Task data:
* * *
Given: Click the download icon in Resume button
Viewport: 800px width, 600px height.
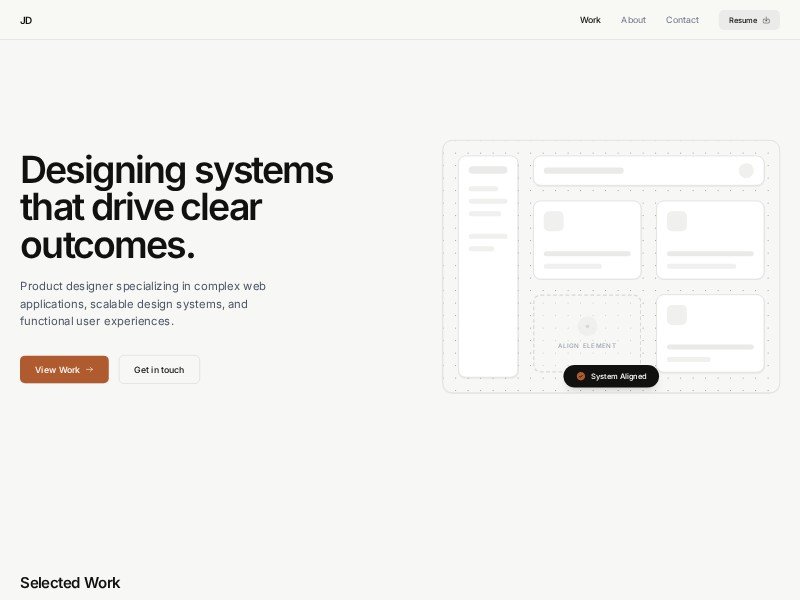Looking at the screenshot, I should click(x=766, y=20).
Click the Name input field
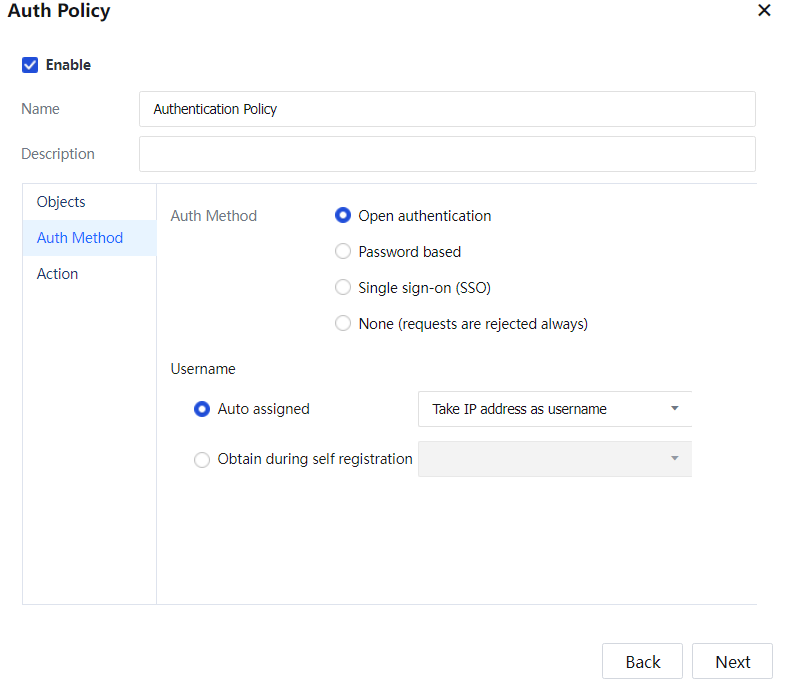Image resolution: width=787 pixels, height=685 pixels. (447, 109)
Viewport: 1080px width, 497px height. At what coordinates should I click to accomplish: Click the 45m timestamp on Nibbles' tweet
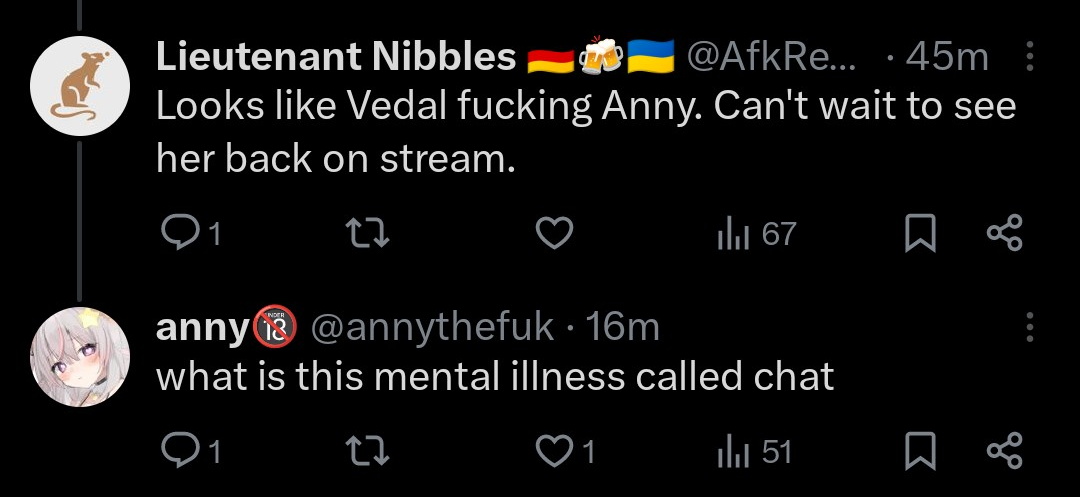click(946, 59)
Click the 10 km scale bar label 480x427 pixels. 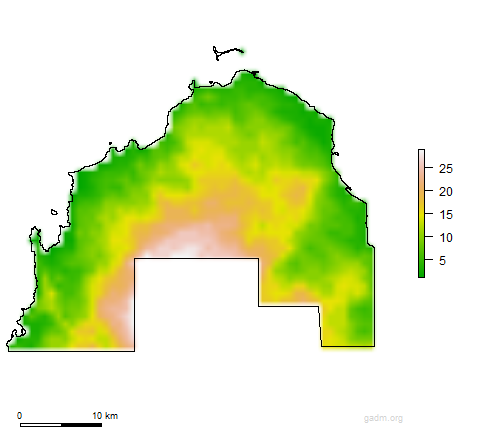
* * *
Try it: Reproduce the data above word for word, but leave the images out.

Solution for this task:
Given: Click the download icon in Resume button
Viewport: 800px width, 600px height.
Looking at the screenshot, I should click(x=766, y=20).
Click the Name input field
Image resolution: width=787 pixels, height=685 pixels. (447, 109)
Viewport: 1080px width, 497px height. At what coordinates should I click to accomplish: Click the 45m timestamp on Nibbles' tweet
click(946, 59)
Click the 10 km scale bar label 480x427 pixels. 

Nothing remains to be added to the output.